One way or another everyone hosting in the west is apparently still comfortable that laws won’t change (new issues will come and with them new censors) under their feet and they won’t get FISA attention. Worst thing another country’s internet host can do is terminate your account, or report you to your own LEO. There are just a zillion reasons why “which country is the most based to me” is not even the right question to be asking, rather: Where are we? Who wants to get to us? How could that change?
Singapore has a bunch on Fedimap, somehow more servers show up for me (on mobile) when you zoom in. They are English speaking which is in line with what I said. China, Hong Kong and Taiwan have a handful too. Six Mastodon instances in Chile. The topic is non-US Mastodon hosts, so the discussion has been centered around where federated social media is hosted rather than the best place to hold a small online group chat (and your original reply was about posting to Mastodon).

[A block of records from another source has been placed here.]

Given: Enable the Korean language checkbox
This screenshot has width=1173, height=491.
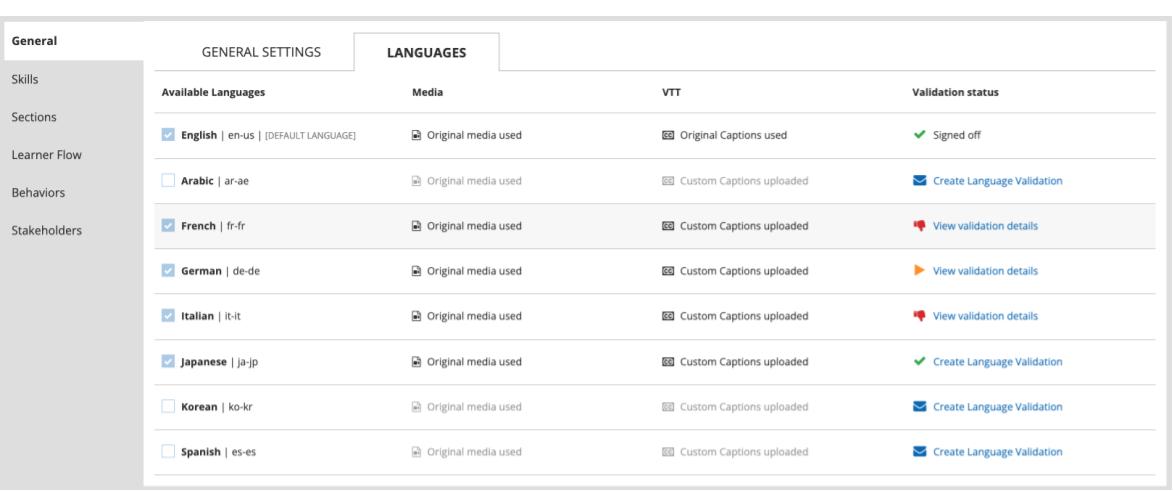Looking at the screenshot, I should (168, 407).
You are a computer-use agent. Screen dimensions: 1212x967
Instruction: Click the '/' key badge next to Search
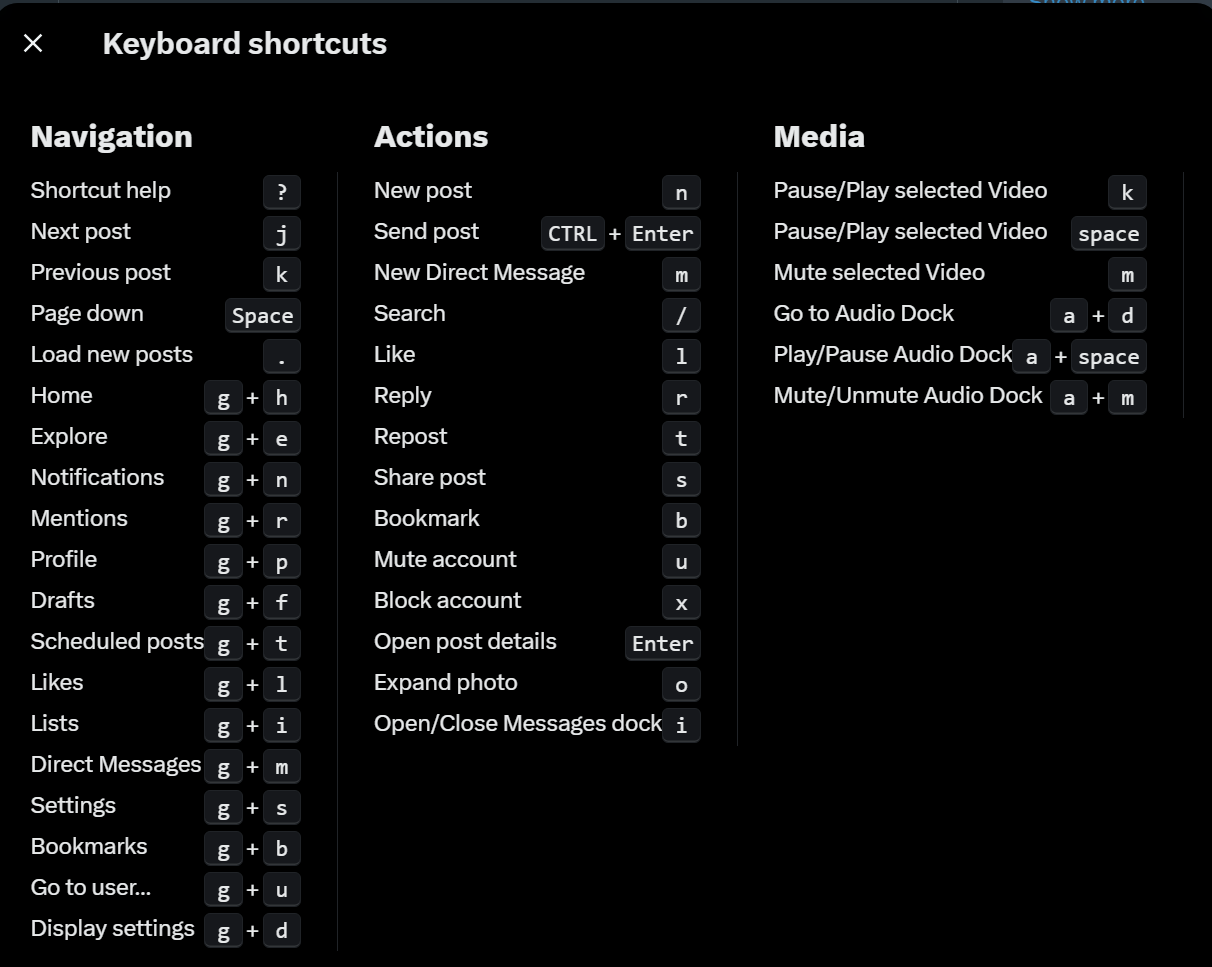tap(681, 315)
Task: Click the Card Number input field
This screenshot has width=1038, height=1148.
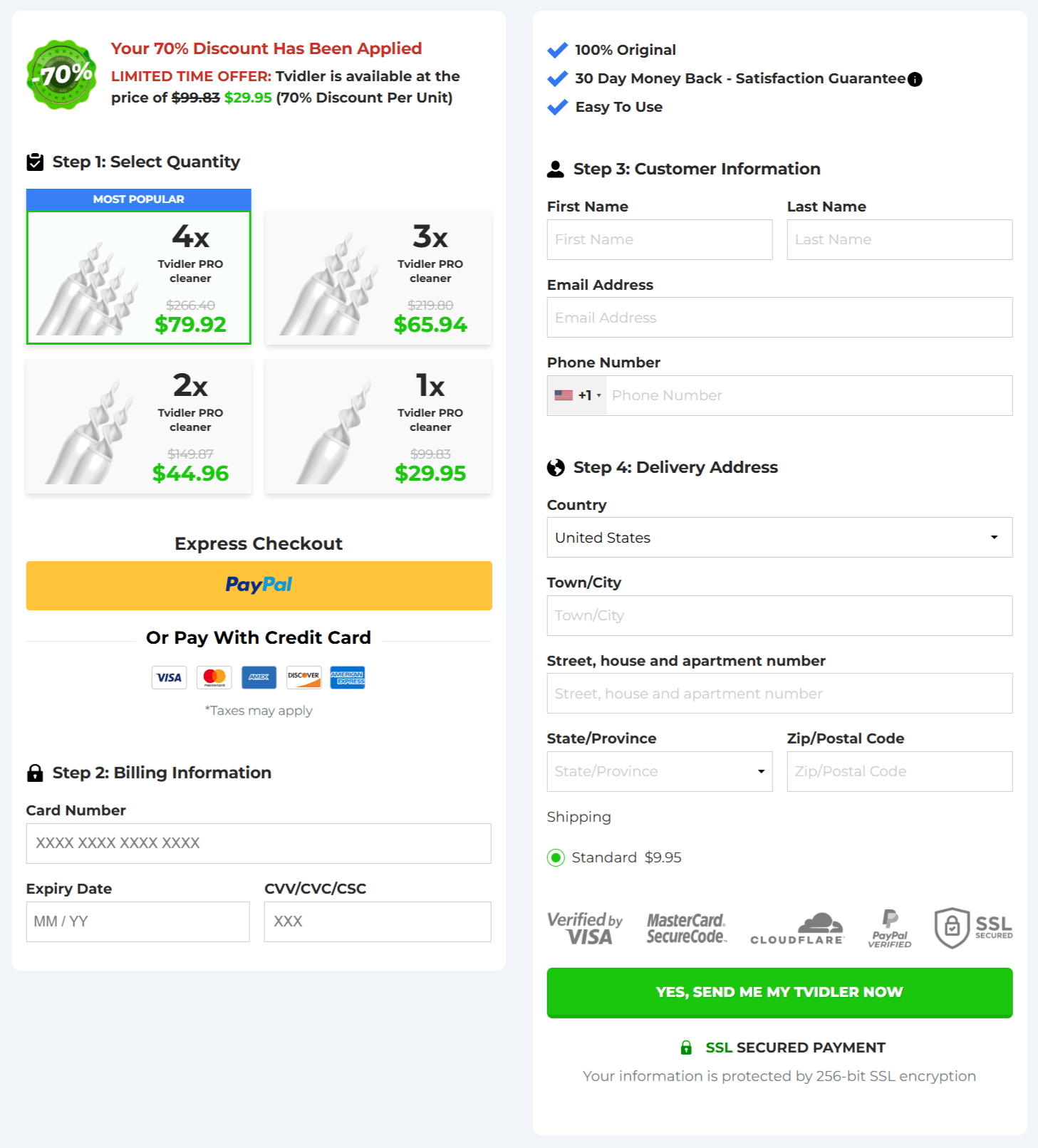Action: click(258, 843)
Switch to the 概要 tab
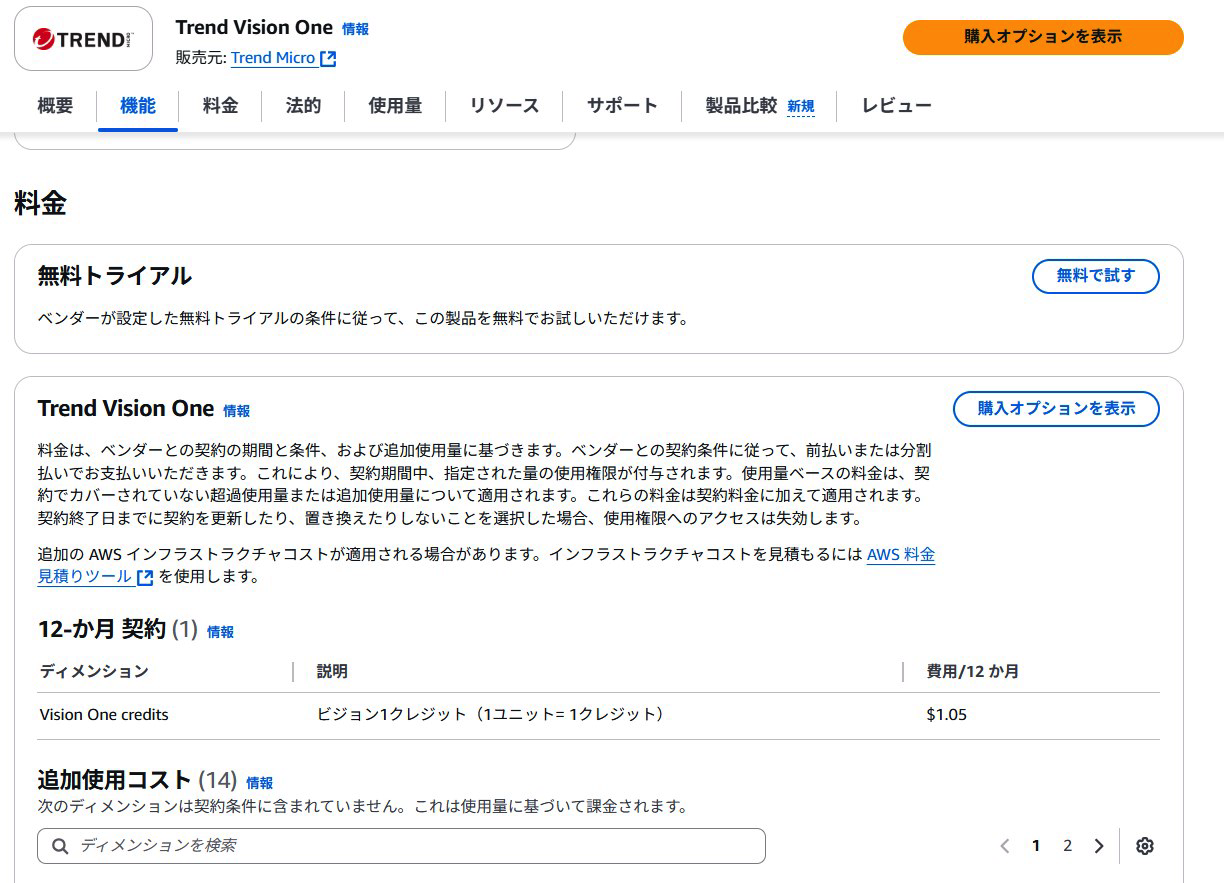This screenshot has width=1224, height=883. click(55, 106)
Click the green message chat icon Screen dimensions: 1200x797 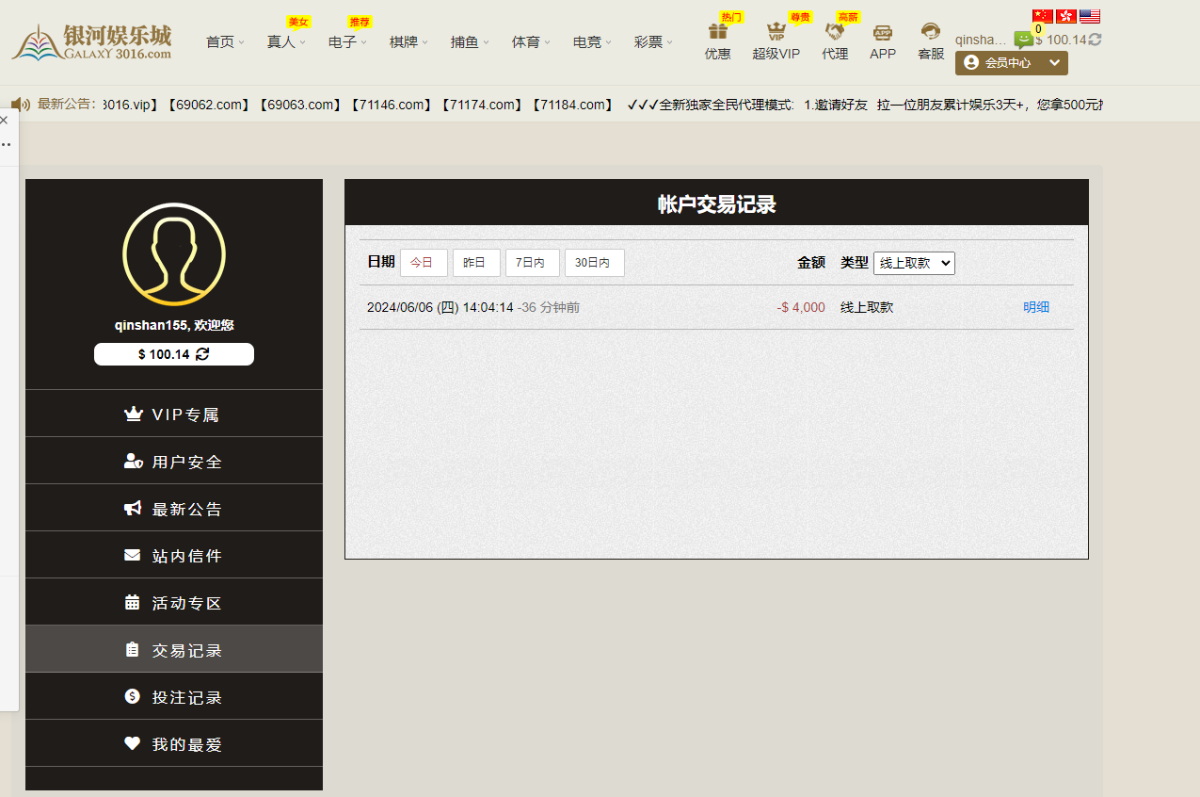pos(1023,40)

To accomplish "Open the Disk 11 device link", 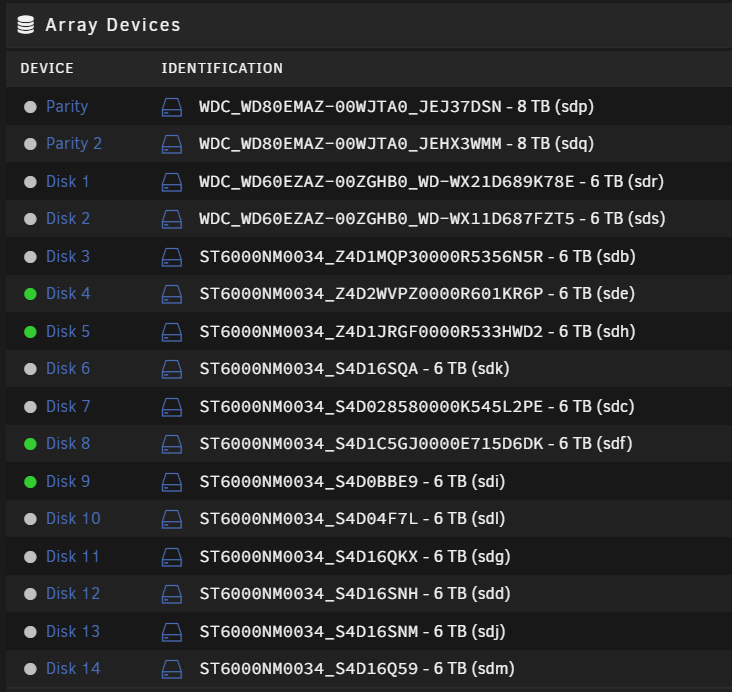I will click(x=72, y=556).
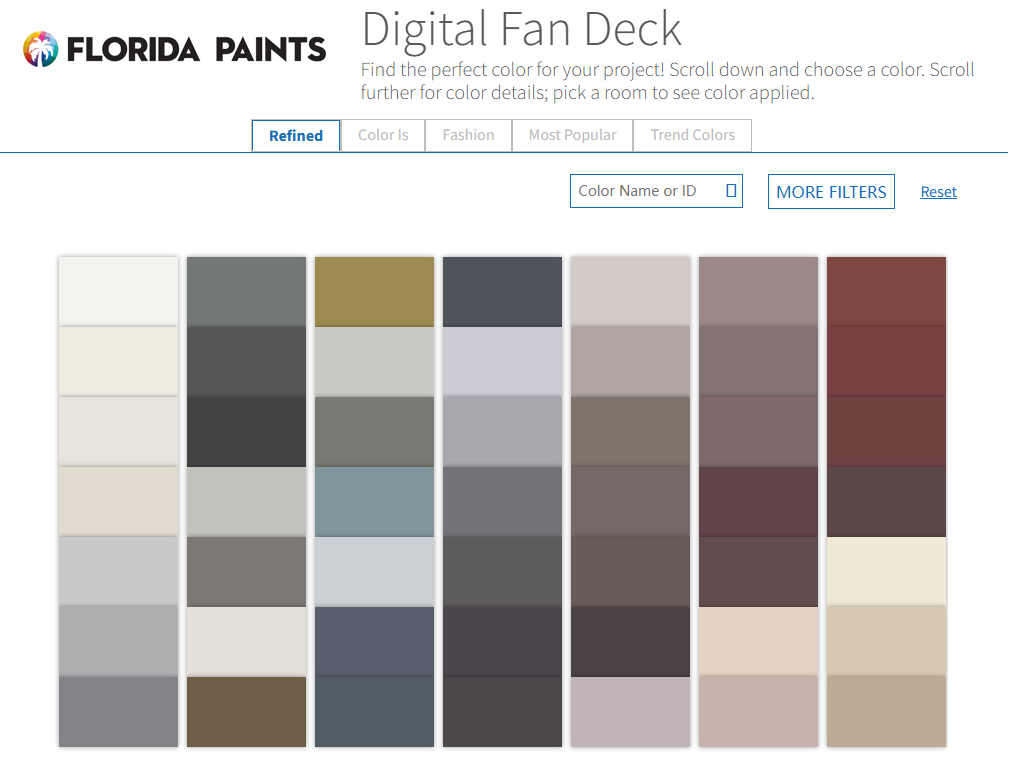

Most people would rather not have to figure out a second set of rules when hosting, on a server halfway across the world, and having to pay currency exchange fees, and liase with a foreign company’s support page etc.etc. Each thing is a little bit of friction that makes people avoid that if they don’t need to. For having to go through the hurdles of hosting in a vastly different third country, what is it that you gain? Apparently I haven’t gotten a clear grasp of what you are averse to about hosting in Europe, Canada and similar, or if it’s just a matter that you want to take the road less trodden.
It’s the political culture of extreme paranoia, global domination, trying to ban encryption, sophisticated torture camps, IP insanity where they haul pirate site guys away for years, killed a guy over downloading academic papers off JSTOR, etcetera (no really, ETCETERA, it goes on and on) for me. You’re right about fedimap, I will see if there is more going on than I looked at last year. Plus, stuff like that and Fedidb is opt-in, which is why I was hoping there was more stuff lurking around. You’re right about friction but it’s easy for me to turn stuff like this into a game.